◆ **What you are asked to do**: Starting with the line that contains "Add to Cart (157, 2505)" and continuing through the end of the entries, give those lines as a numbered list with blank lines omitted.

◆ **Entries on where items appear**:
▼▼▼

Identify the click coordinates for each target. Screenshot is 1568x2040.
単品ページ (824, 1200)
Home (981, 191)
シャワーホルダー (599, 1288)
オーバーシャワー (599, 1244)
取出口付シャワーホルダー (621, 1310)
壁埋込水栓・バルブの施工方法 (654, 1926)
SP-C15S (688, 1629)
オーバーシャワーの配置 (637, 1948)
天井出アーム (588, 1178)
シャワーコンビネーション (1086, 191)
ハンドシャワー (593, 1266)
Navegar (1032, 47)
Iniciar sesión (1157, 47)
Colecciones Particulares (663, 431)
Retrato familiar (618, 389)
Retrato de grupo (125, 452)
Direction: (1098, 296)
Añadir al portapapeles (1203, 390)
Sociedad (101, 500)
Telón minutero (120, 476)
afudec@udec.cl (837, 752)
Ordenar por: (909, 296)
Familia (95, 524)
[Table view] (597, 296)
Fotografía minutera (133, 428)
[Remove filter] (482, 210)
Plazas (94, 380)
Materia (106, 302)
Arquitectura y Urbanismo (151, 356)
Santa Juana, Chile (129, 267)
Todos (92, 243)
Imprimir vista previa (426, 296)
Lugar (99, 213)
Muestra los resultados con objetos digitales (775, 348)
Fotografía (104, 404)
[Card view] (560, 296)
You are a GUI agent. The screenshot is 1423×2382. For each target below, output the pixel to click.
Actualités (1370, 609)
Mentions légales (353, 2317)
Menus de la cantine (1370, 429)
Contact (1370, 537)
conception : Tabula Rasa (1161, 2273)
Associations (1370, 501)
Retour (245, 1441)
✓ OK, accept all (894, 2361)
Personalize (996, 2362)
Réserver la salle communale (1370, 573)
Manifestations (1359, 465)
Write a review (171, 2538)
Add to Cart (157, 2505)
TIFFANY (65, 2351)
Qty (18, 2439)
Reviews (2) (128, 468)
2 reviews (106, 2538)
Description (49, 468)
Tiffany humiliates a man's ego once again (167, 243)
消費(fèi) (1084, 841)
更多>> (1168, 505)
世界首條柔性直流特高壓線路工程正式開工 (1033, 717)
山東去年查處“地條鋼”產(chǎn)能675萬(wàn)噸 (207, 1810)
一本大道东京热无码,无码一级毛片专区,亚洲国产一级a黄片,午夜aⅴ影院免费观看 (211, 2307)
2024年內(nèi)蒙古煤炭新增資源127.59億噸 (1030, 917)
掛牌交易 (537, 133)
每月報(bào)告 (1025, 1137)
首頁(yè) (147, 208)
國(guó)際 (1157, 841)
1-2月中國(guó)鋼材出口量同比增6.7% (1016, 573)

▲▲▲

◆ **Problem solution**:
1. Add to Cart (157, 2505)
2. TIFFANY (65, 2351)
3. Qty (18, 2439)
4. Reviews (2) (128, 468)
5. 2 reviews (106, 2538)
6. Description (49, 468)
7. Tiffany humiliates a man's ego once again (167, 243)
8. 消費(fèi) (1084, 841)
9. 更多>> (1168, 505)
10. 世界首條柔性直流特高壓線路工程正式開工 (1033, 717)
11. 山東去年查處“地條鋼”產(chǎn)能675萬(wàn)噸 (207, 1810)
12. 一本大道东京热无码,无码一级毛片专区,亚洲国产一级a黄片,午夜aⅴ影院免费观看 (211, 2307)
13. 2024年內(nèi)蒙古煤炭新增資源127.59億噸 (1030, 917)
14. 掛牌交易 (537, 133)
15. 每月報(bào)告 (1025, 1137)
16. 首頁(yè) (147, 208)
17. 國(guó)際 (1157, 841)
18. 1-2月中國(guó)鋼材出口量同比增6.7% (1016, 573)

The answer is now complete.